Bab 7. Ku

6.1K 460 26
                                    


Araya pov

   "Aku menyukaimu Luna."

     Dia hanya mengulum senyumnya dengan wajahnya yang mendekat padaku dan bibir yang manis itu tepat menempel dipipi kananku.

   "Aku akan menahan diriku untuk saat ini. Kita tidak bisa melanjutkannya disini kan?"

  "Hah?"

    Bianglala ini bergerak kembali, dia hanya mengangguk kecil lalu menatap ke jendela dengan tangan yang menopang dagunya. Dia tadi bicarakan apa ya? Itu bukan jawaban atas perasaanku. Berpikirlah Araya Randini atas ucapannya, tidak bisa bersikap bodoh terus menerus.

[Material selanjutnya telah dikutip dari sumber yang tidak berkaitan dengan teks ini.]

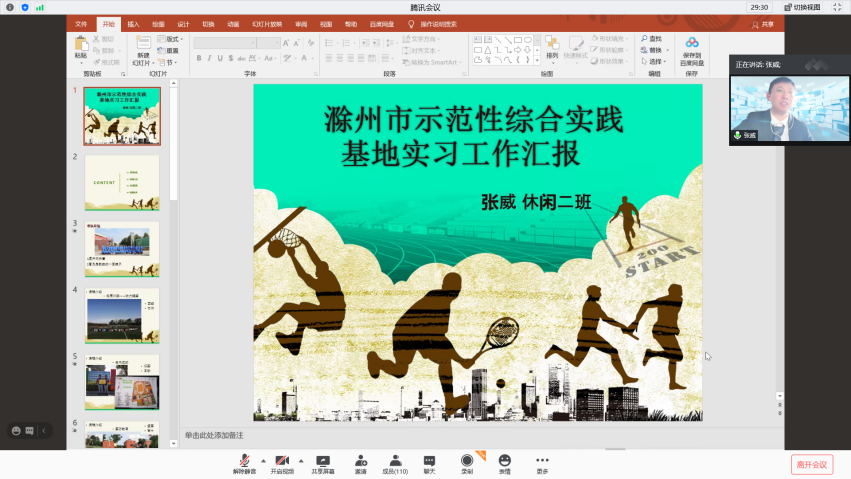Open the Chat panel
Screen dimensions: 851x479
click(429, 461)
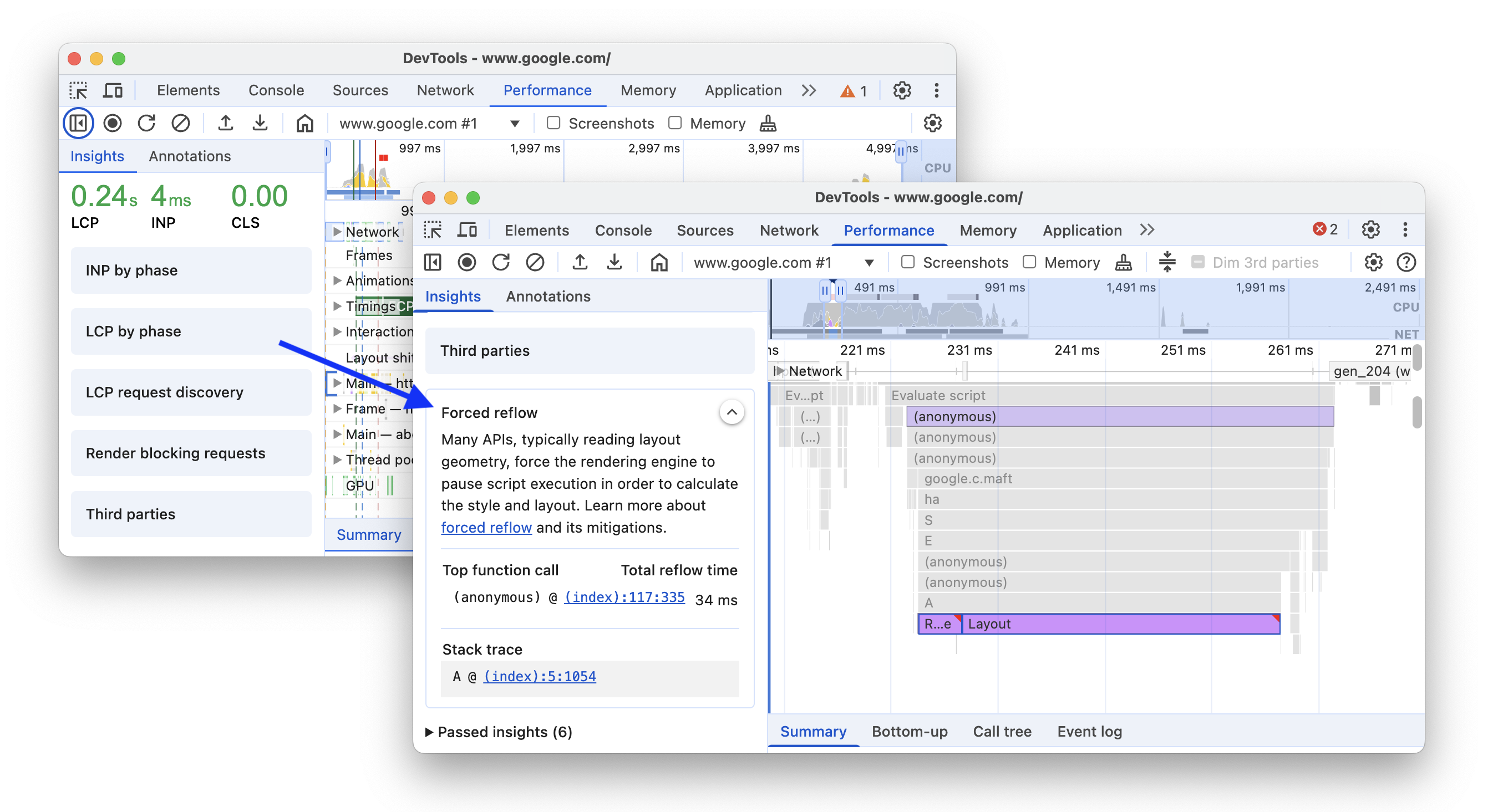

   Bianglala ini berhenti lalu pintunya dibuka oleh seorang pria yang sekisaran dua puluh, seukuran kak Luna atau mungkin lebih tua. Kak Luna sudah berjalan duluan melewatiku.

  "Makasih."

   Dia hanya mengangguk lalu mendekat selangkah padaku, dia sedikit membungkukkan badannya sebelum senyuman jahil terhias disudut bibirnya.

  "Bagaimana, apa berhasil?"

  "Apanya yang berhasil?"

  "Pernyataannya."

   Darimana dia tau aku tadi sedang menyatakan perasaanku yang mungkin tak terbalas sama kak Luna, bukan tak terbalas lagi tapi sudah ditolak. Tunggu dulu apa dia tidak menganggapku aneh yang mempunyai perasaan pada kak Luna?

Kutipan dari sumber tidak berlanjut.